As the nation holds its breath waiting for a decision by the Ferguson grand jury, it’s important to remember why officer Darren Wilson expects to go uncharged for shooting a black teenager who was running away, then surrendering, then falling to the ground with bullets in his body. He expects the grand jury to buy his story because there remains a widespread, pernicious, and ugly kind of prejudice in which whites subconsciously ascribe superhuman abilities to black people. By coincidence, we also have real science to describe the phenomenon now:
While most people are familiar with the idea of seeing different ethnic or religious groups as subhuman, the researchers write that “the phenomenon of superhumanization has received virtually no empirical attention in psychology.” So what should we make of the fact that white people appear to “implicitly and explicitly superhumanize” black people? The authors state that more work is needed, but they suggest that superhumanization bias could help explain why black patients are undertreated for pain, for example, or why “people consider Black juveniles to be more ‘adult’ than White juveniles when judging culpability.”
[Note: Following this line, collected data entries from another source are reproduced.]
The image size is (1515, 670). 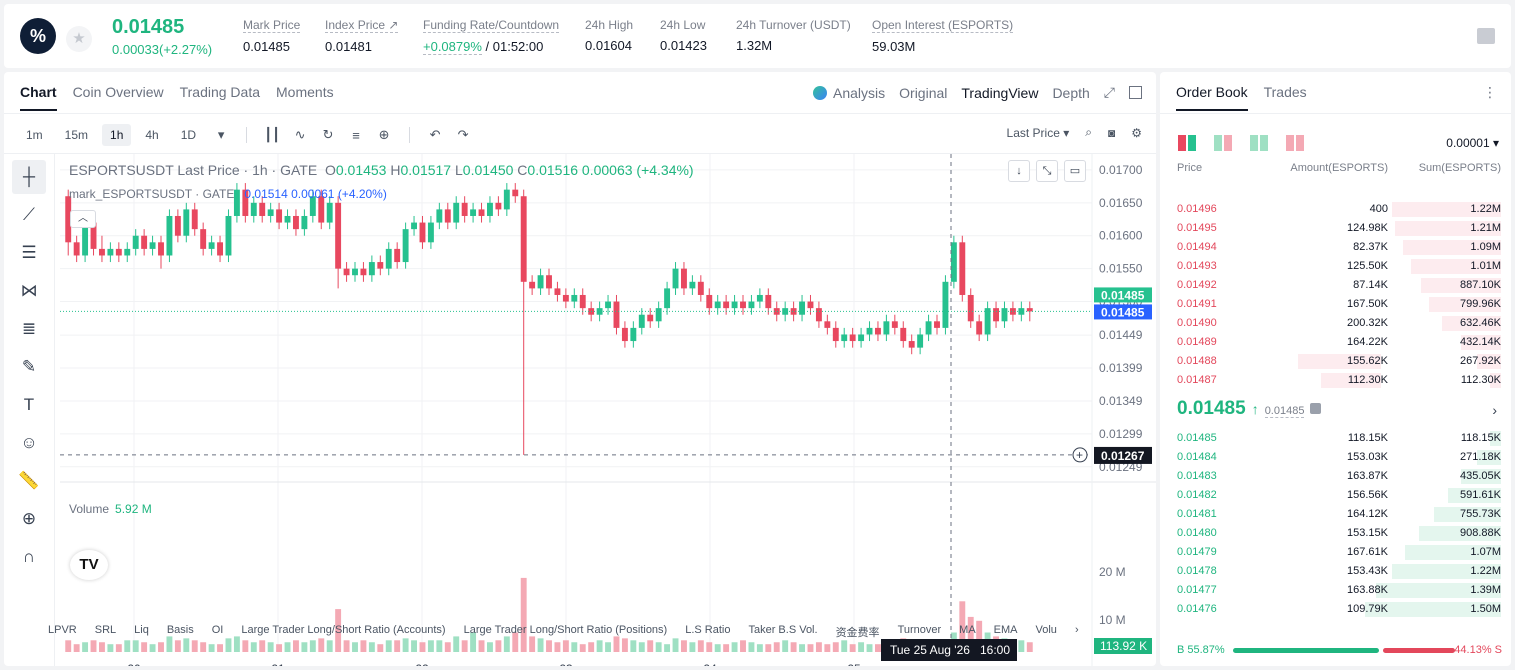 What do you see at coordinates (384, 134) in the screenshot?
I see `alert-icon: ⊕` at bounding box center [384, 134].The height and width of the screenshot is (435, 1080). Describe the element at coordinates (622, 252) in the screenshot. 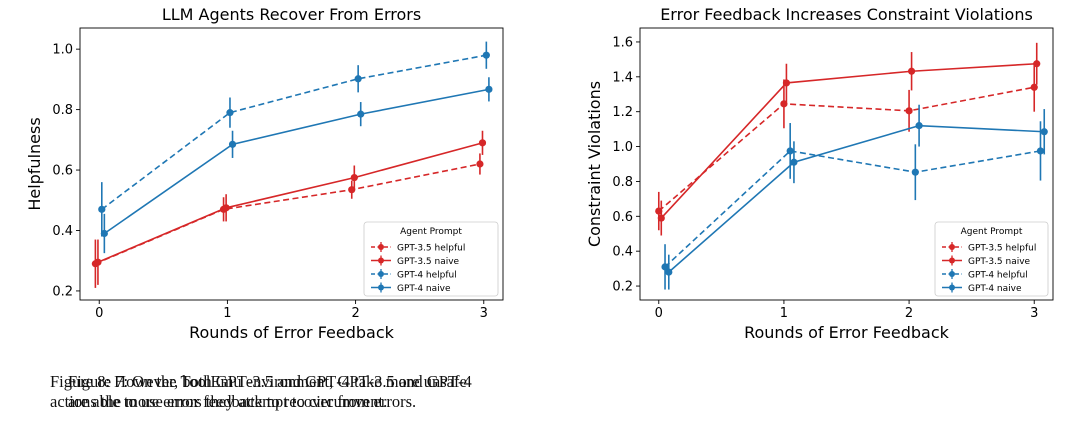

I see `y-tick-label: 0.4` at that location.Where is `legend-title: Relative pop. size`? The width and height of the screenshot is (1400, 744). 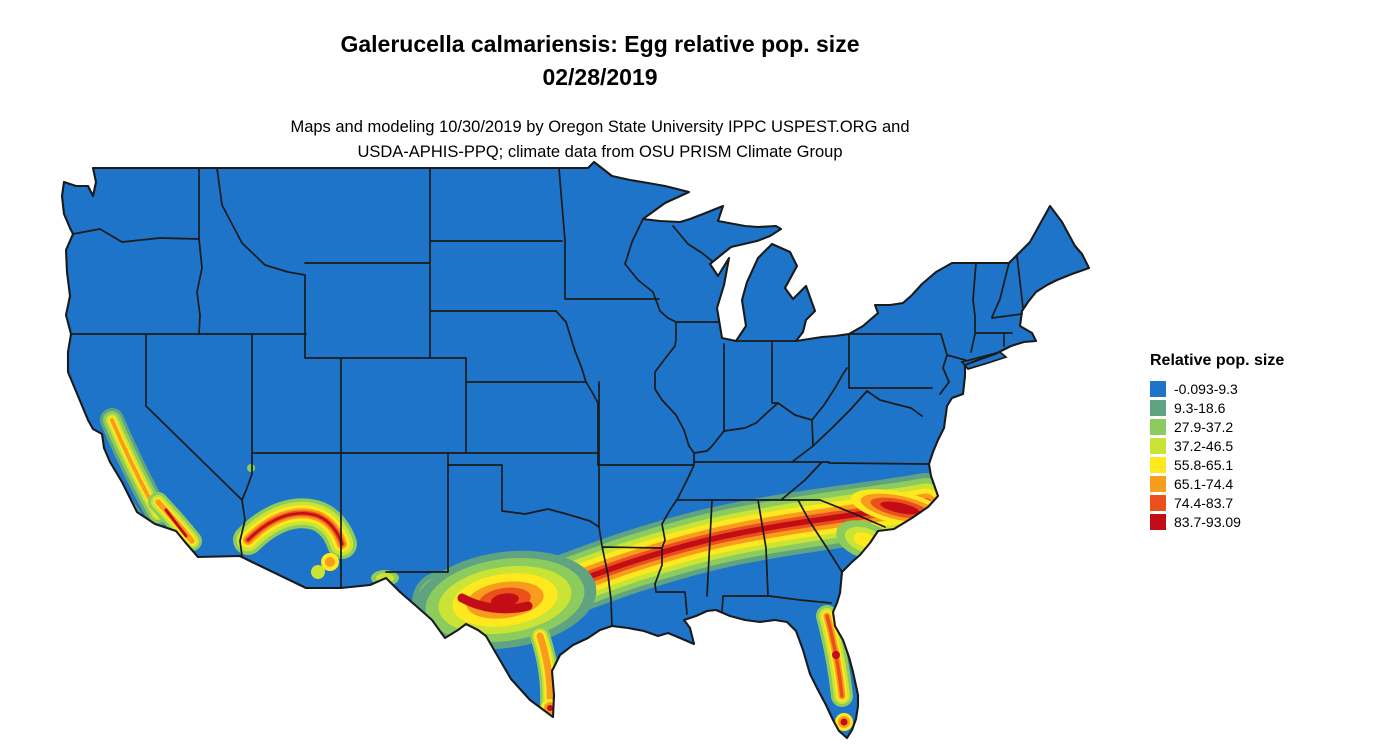 legend-title: Relative pop. size is located at coordinates (1218, 360).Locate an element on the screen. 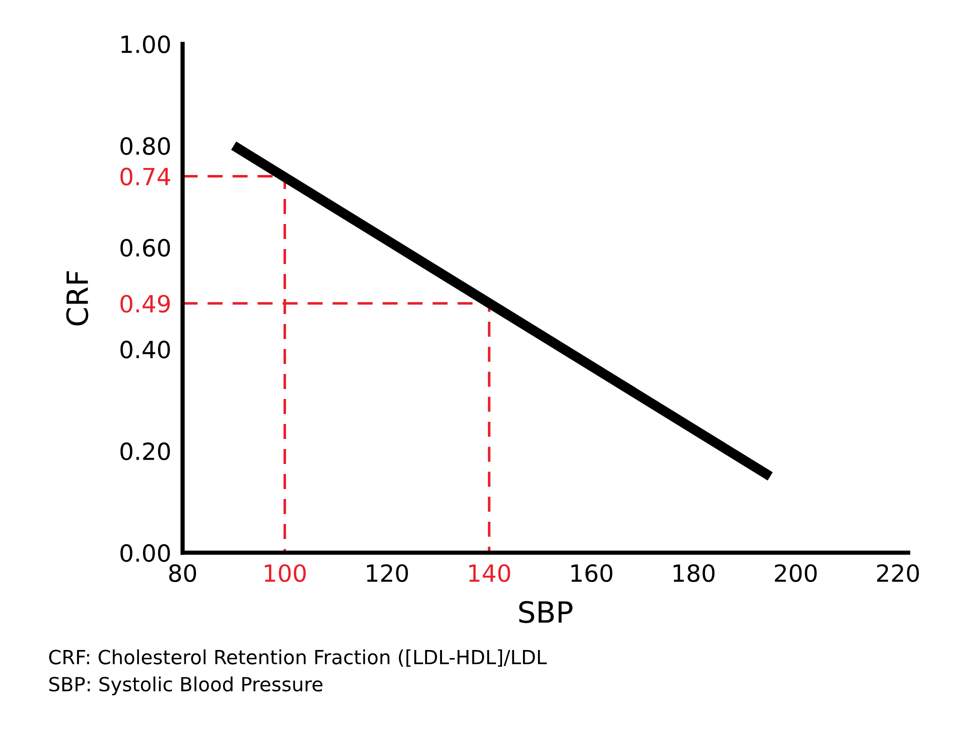 The height and width of the screenshot is (732, 961). y-tick-label: 1.00 is located at coordinates (146, 44).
The study was published by the journal Social Psychology & Personality Science in October. Not only do the researchers show a clear bias among whites to project superhuman capabilities on blacks, the researchers have proven that whites also predict greater “denial of pain” by blacks. In other words, Darren Wilson kept shooting because he thought the big, black monster didn’t feel any of the bullets hitting his body — and white grand jurors are likely to think that way, too.